Al mismo tiempo, el consumo de proteína animal continúa creciendo en los países asiáticos, generando una demanda que supera la capacidad de producción actual.
«Hoy hay más demanda que oferta disponible», resumió el dirigente.
Por qué cayó el rodeo argentino
En el caso de Argentina, la disminución del stock bovino responde a factores distintos.
Urcía señaló que las restricciones a las exportaciones y otras intervenciones sobre el mercado durante los últimos años redujeron los incentivos para invertir en ganadería.
Como consecuencia, muchos productores optaron por reemplazar esa actividad por la agricultura, provocando una pérdida sostenida de aproximadamente 500.000 cabezas de ganado por año.
No obstante, aseguró que esa tendencia comenzó a revertirse luego de la recuperación del precio de la hacienda registrada el año pasado.
La producción no puede recuperarse de inmediato
Aunque el rodeo comenzó a estabilizarse, el especialista advirtió que la oferta de carne tardará varios años en recuperarse.
«La ganadería tiene tiempos biológicos que no pueden acelerarse», explicó.
El proceso implica retener más vientres para reproducción, esperar los nueve meses de gestación y luego criar el ternero hasta alcanzar el peso de faena.
Por ese motivo, estimó que la recuperación plena de la producción demandará entre dos y cinco años.
Mientras tanto, la disponibilidad de hacienda continuará siendo limitada tanto para abastecer el mercado interno como para las exportaciones.
¿Por qué baja el consumo de carne vacuna?
Para Urcía, la reducción del consumo de carne vacuna no implica necesariamente que los argentinos estén consumiendo menos proteínas animales.
Explicó que, en las últimas décadas, el pollo y el cerdo ganaron participación en la dieta y modificaron los hábitos alimentarios.
Actualmente, el consumo conjunto de proteínas animales supera los 110 kilos por habitante al año, ubicando a Argentina entre los países con mayor consumo del mundo.
En ese contexto, consideró que la baja en la carne vacuna responde tanto a cuestiones económicas como a un cambio en las preferencias de los consumidores.
Los cortes preferidos también cambiaron
Las transformaciones en los hábitos de consumo también se reflejan en los cortes más demandados.
Según estudios del IPCVA citados por Urcía, la milanesa se convirtió en la preparación preferida por los argentinos, impulsando la demanda de cortes como nalga, cuadrada y bola de lomo.
También cambió la valoración de algunos productos tradicionales.
La entraña, que hace dos décadas tenía escasa demanda, hoy figura entre los cortes más cotizados, mientras que el osobuco ganó protagonismo gracias a nuevas propuestas gastronómicas.

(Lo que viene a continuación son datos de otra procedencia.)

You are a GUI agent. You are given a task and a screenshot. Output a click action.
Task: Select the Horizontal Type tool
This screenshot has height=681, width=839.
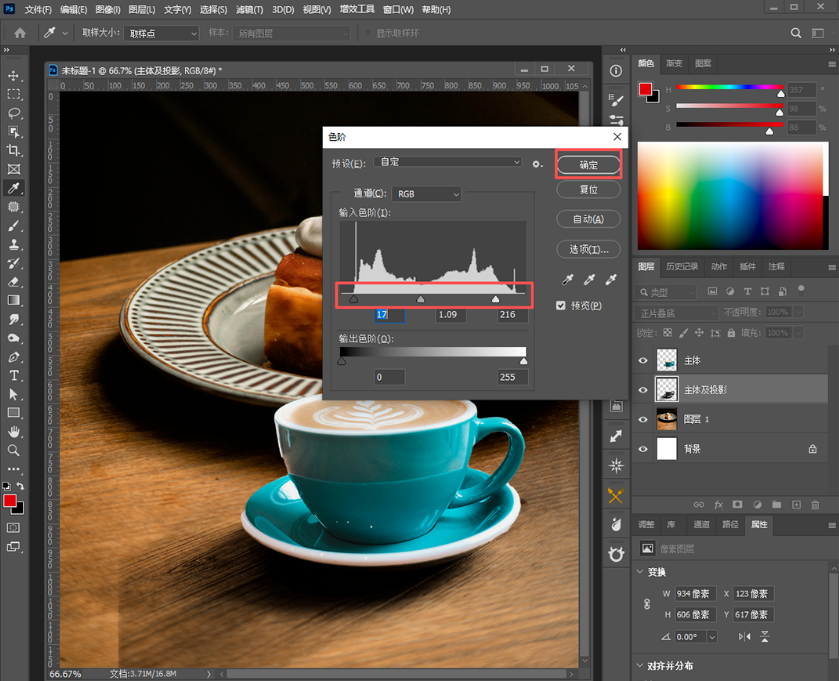[14, 376]
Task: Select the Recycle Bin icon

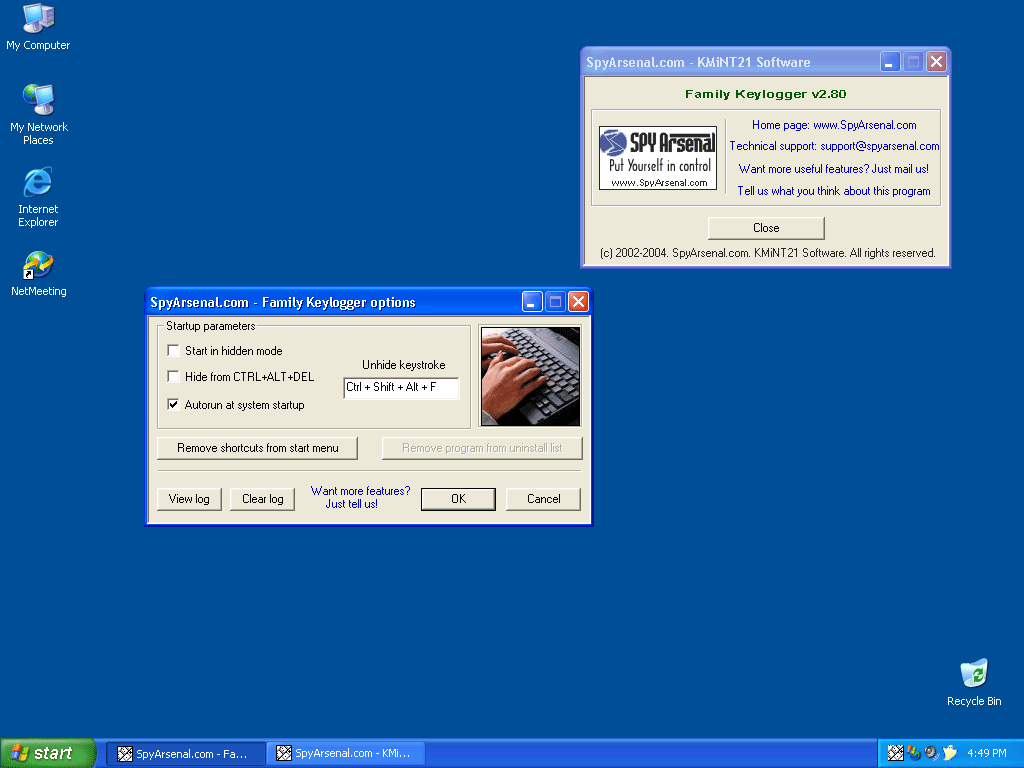Action: [x=973, y=675]
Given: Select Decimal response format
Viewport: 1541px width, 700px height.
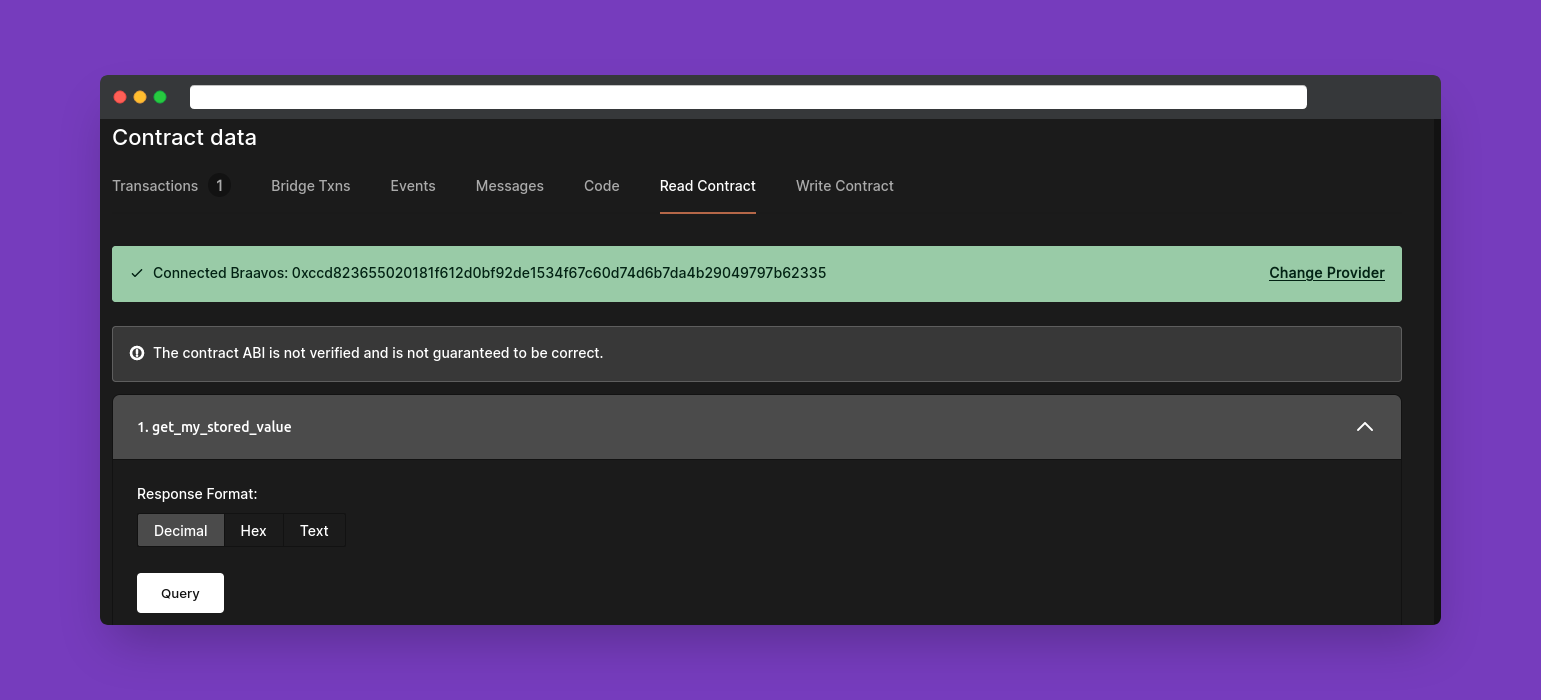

Una oportunidad para la ganadería argentina
Más allá de las dificultades actuales, Urcía considera que la ganadería puede convertirse en uno de los motores de crecimiento de la economía argentina.
Destacó que la actividad está distribuida en prácticamente todo el territorio nacional y estimó que el stock ganadero representa inversiones cercanas a los 20.000 millones de dólares.
En un contexto internacional de menor oferta y demanda sostenida, sostuvo que el país tiene la posibilidad de fortalecer su producción y aumentar su presencia en los mercados externos, aunque remarcó que ese proceso requerirá estabilidad, inversión y tiempo para recomponer el rodeo bovino.